There's a consistent part of the story of the Civil Rights Movement that makes it seem that all of the white Civil Rights workers were Northerners and all white Southerners were homicidal bigots. Neither is true and perpetuating those stories diminishes what white Southerners accomplished, changing our racial culture one conversation, one heart, at a time.

I remember on the radio when Faubus stood in the schoolhouse door in Little Rock and I remember the conversations between my parents and their friends about whether Black people were human or farm animals. I mean, this was a culture that was in the midst of a very deep reexamination of who we were as white people. I was blessed that my parents were on the side of humans instead of farm animals, or I might not be standing here.

Also, I was blessed because one of my mother's brothers had married a Polish Catholic; World War II mixed up people from different places. One of my father's sisters in Texas had married a Brooklyn Jew. I had gotten exposed early to the idea of a multiplicity of cultures and of different ways of thinking about people's right relation to one another.

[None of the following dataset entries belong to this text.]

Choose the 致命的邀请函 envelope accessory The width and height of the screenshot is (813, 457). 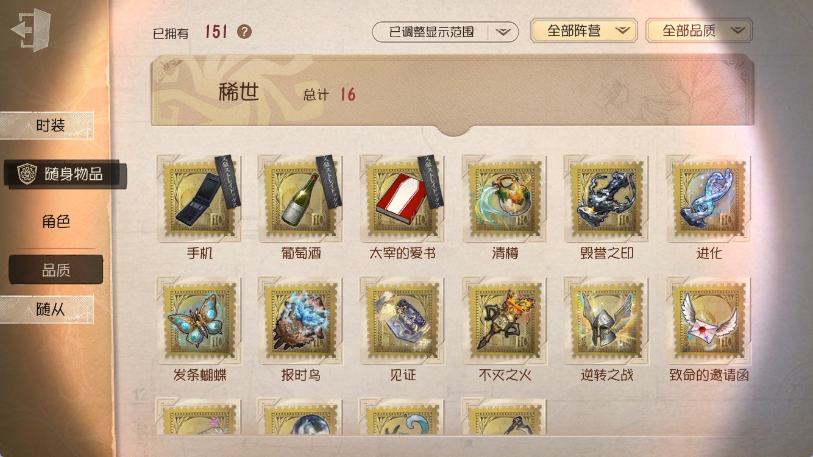[708, 321]
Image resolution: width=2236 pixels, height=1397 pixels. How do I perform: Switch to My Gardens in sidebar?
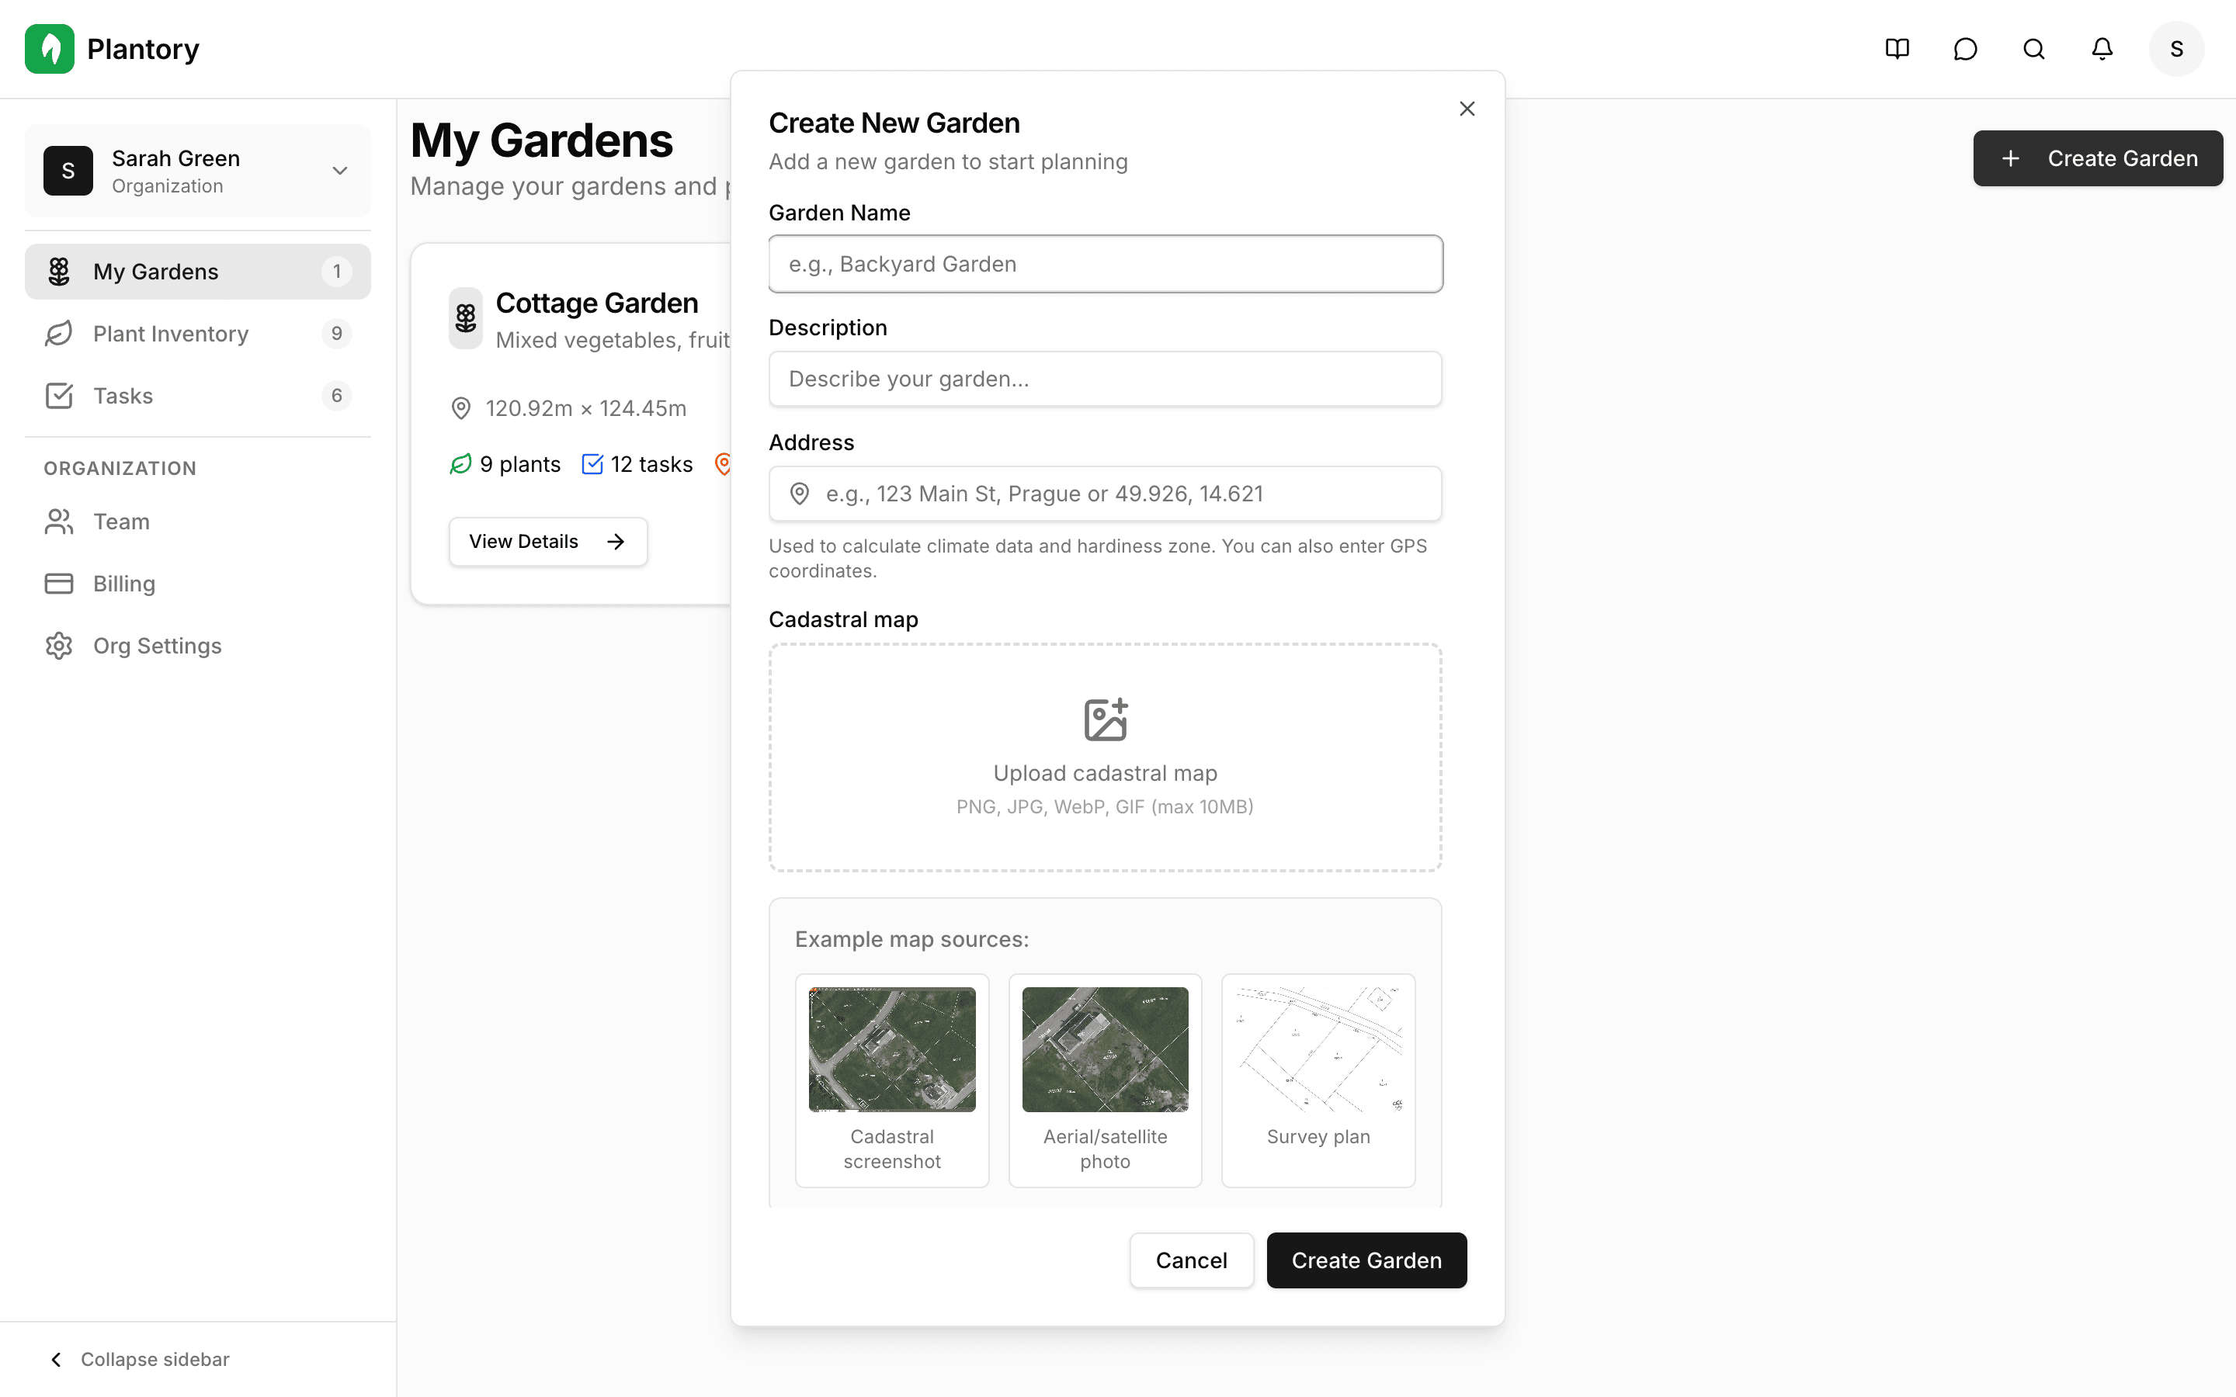tap(155, 271)
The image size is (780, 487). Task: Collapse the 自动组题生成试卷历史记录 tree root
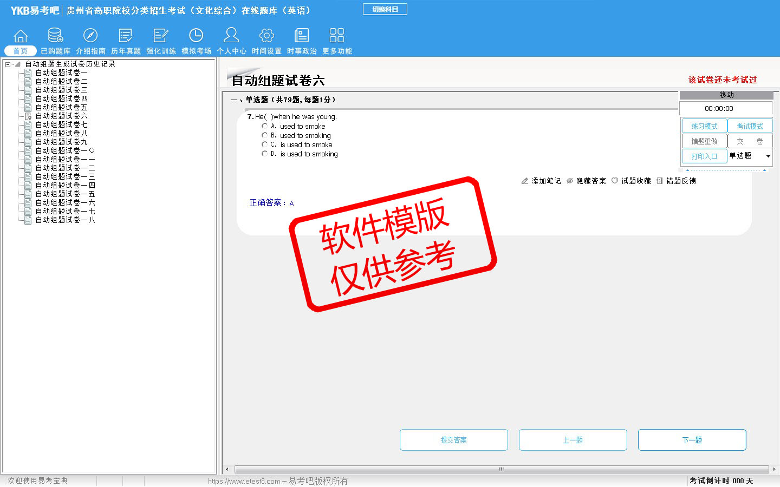tap(8, 64)

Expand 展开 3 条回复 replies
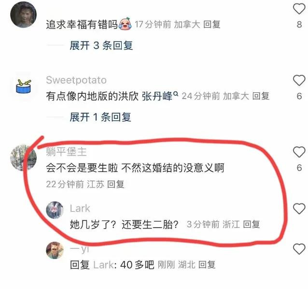[101, 45]
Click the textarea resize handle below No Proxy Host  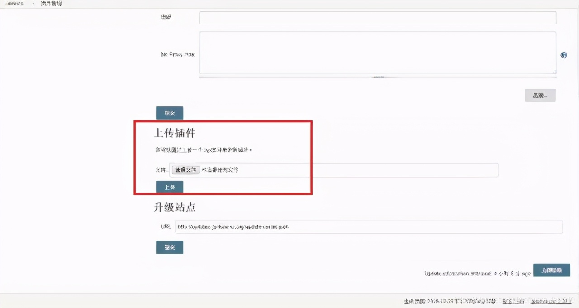555,71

It had never occurred to me to go to college until some teachers told my mother in my senior year of high school that I was college material. They offered me the opportunity and to help me get in. It beat going to work in the local chicken processing plant or marrying one of the farm boys that was available to marry, so I went off to the University of Arkansas in 1963. Because my mother had joined the Methodist church in some prior part of her life, I gravitated towards the Methodist Student Center. There I was strongly influenced by white Christians who were deeply committed to racial equality. Especially by the Methodist Student Minister, Jim Loudermilk, and by the Presbyterian Student Minister, George Gunn. Jim lost his job because of supporting and encouraging students working in the Civil Rights Movement.

One of the things that they did was welcome students at the University of Arkansas of all races into those student centers. At that point the University of Arkansas had around 9,000 students, and I think 10 were Black. In the religious student centers, most of us were Southerners. That was the first time that I really met other Black people, Black students who were my peers. We started doing things together As part of the sense of immortality of youth, here we were, standing in line at the movie theater, integrating the movies together. I remember, vividly, when I realized that there was this space around us. It's like here stood the five of us, this racially mixed group, and there was a space about this wide, in the line before us and in the line after us. And I realized the clear line of shot that there was from buildings nearby. So it was sinking in on me.

It was also sinking in on me, because Daddy was, at that point, the President of the Northwest Arkansas Fox Hunters Association, as conservative a group as ever existed. He hated it when my name hit the papers, raising money for a church in Mississippi, a Black church that had been burned down, because his buddies were then: "Is this your daughter?" He had to admit it, because you can't lie about a thing like that, with a name like Valliant. He said to me, "You could get shot for doing this." And I said, "And what would you have me do?" You know, there's no simple answer to that. Every white Southerner had to make our own choices and enough of us made good ones, daily choices, daily conversations, daily changes in our behavior, to help shift the white South.

Also, I want to talk about the thing that came after that for me. As I've continued my activism around the sexism that existed in the Civil Rights Movements and in the culture in general, being a white Southerner has given me a way of being compassionate with men dealing with their sexism. It gave me compassion for heterosexuals as you dealt with the fact that queers were popping up all over your lives and shattering your most cherished notions. I think a valuable thing that we did was not only shift the laws and the cultural practices around institutionalized racism, but we also really opened up the conversation about diversity in all its forms and the equal rights of all people. We also learned and modeled what it is to change, deeply change, from what we were taught. And I thank you all for contributing to that.